*Task requirements*
Only an exact repetition is needed: the lines from the start of the listing below through the line that contains "860x531 pixels.", pictures omitted.
START The input
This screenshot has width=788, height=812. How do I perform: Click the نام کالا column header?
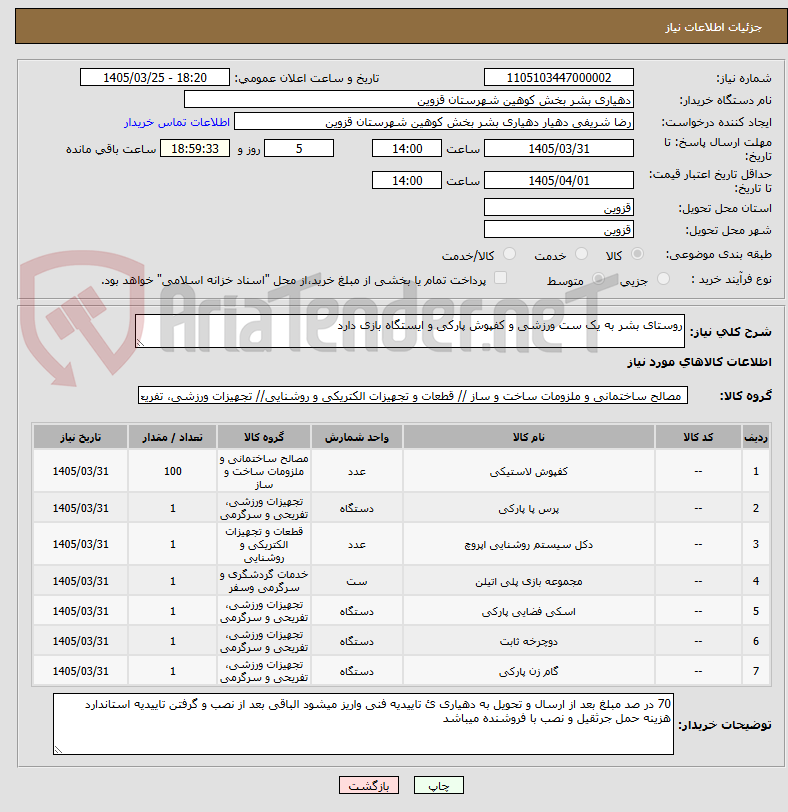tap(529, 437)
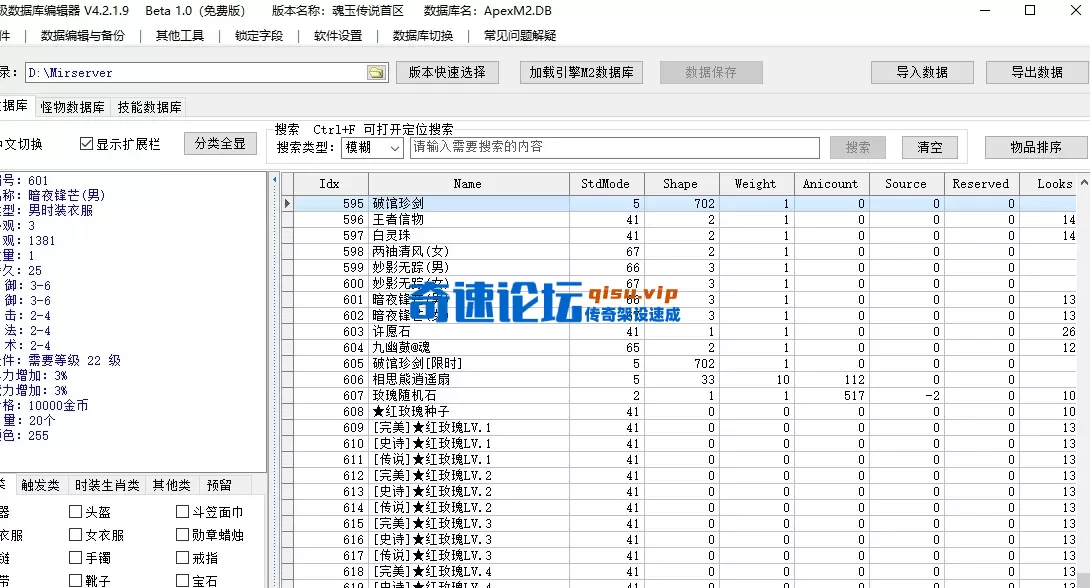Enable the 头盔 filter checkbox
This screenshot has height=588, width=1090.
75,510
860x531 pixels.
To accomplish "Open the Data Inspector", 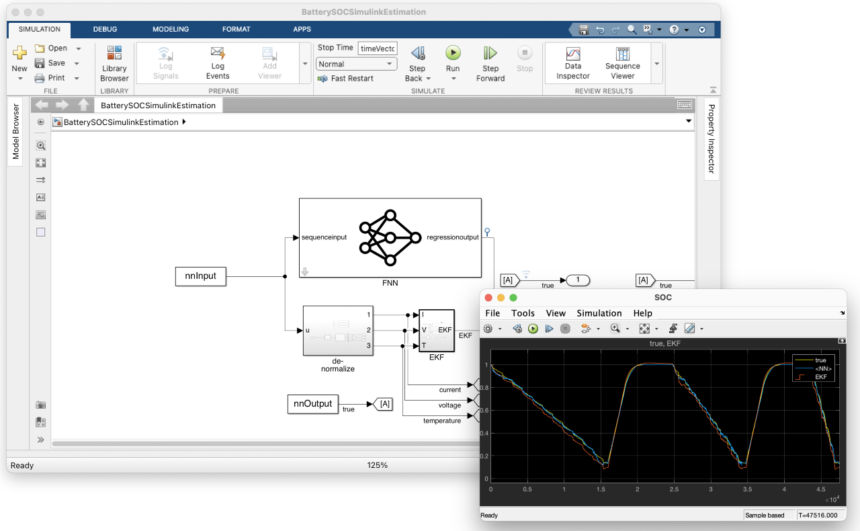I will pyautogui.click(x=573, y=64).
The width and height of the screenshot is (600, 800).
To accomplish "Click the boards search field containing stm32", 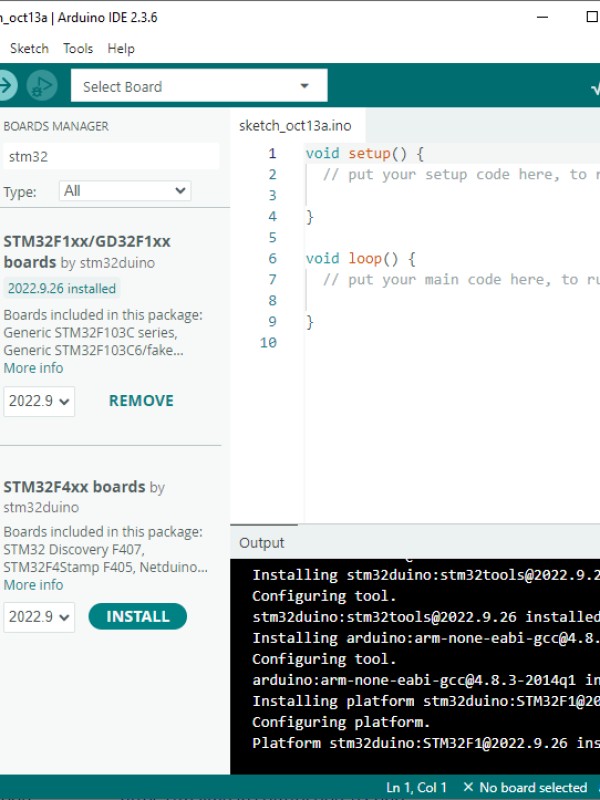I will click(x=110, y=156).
END The input
*Answer to the problem*
This screenshot has width=788, height=812. How do I perform: Click the نام کالا column header?
tap(529, 437)
Enable the 头盔 filter checkbox
This screenshot has height=588, width=1090.
75,510
860x531 pixels.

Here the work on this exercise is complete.